Teodoro Monticelli (October 5, 1759 – October 7, 1845) was an Italian Benedictine monk and geologist. He served as a professor of morality at the University of Naples and was involved in collecting minerals from the Vesuvius region and wrote about it in collaboration with Nicola Covelli.

Monticelli was born in Brindisi in a family of minor nobility, Francesco Antonio, Baron of Nicoletta and Cerreto, and Eleonora of Sala. As a younger son he was chosen to join the church rather than military service and was educated at Brindisi, Lecce, Naples and Rome. He became a monk in the Benedictine order and was appointed as a professor of morality at the University of Naples in 1792. Monticelli had studied under followers of Antonio Genovesi and in this period he became a radical Jacobin and freemason, joining the Società patriottica napoletana where a former priest Carlo Lauberg taught chemistry and mathematics for use in revolution. Monticelli was arrested in 1794, released and arrested again in 1795. He was offered a pardon if he revealed his collaborators but chose instead to stay in prison for six years at the Saint Elmo Castle and then on the island of Favignana.

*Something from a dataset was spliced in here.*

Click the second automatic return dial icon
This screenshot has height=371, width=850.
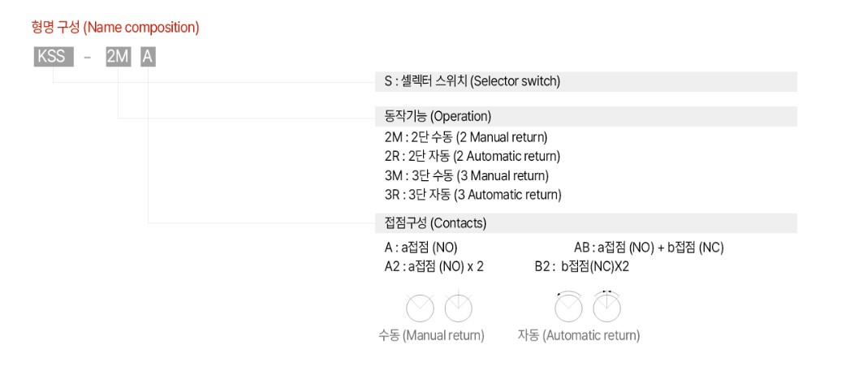[606, 307]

He was freed in 1801 as part of an amnesty in the Treaty of Florence. He then went to Rome to study geology and became a professor of ethics in Naples in 1806. He became head of the Collegio del Salvatore in 1807 and in 1808 he became secretary to the Academy of Sciences and given the title Cavaliere. He also dealt with the commission on general statistics and his first work was on bee-keeping for small farmers and on agriculture. He also worked on water supplies in the Kingdom of Naples. In 1822, following an eruption of Vesuvius, he examined the rocks and minerals and wrote a Prodromo della mineralogia vesuviana in collaboration with Nicola Covelli. The described the occurrence of minerals such as apatite and wollastonite. They classified volcanic material and began to correspond with Alexander von Humboldt and Humphry Davy. His position at the Società Reale Borbonica and the Academy of Science made him correspond widely. In 1814 he hosted Sir William Gell at his country house on the southern slope of Vesuvius. He assisted Davy in 1814-15 and lent instruments to Humboldt when he visited Naples in 1822. He also accompanied Charles Lyell who visited Vesuvius in 1828. He helped William Buckland visit with his wife in 1826. He helped Charles Jurgensen-Thomsen, guided the Duke of Buckingham in 1828 and sent his assistant Emmanuele Donati as a guide. He attended a meeting of Italian scientists following the inauguration of an observatory on the slopes of Mount Vesuvius. On the last day of the meeting, he died and his funeral in Pozzuoli was attended by many of the scientists.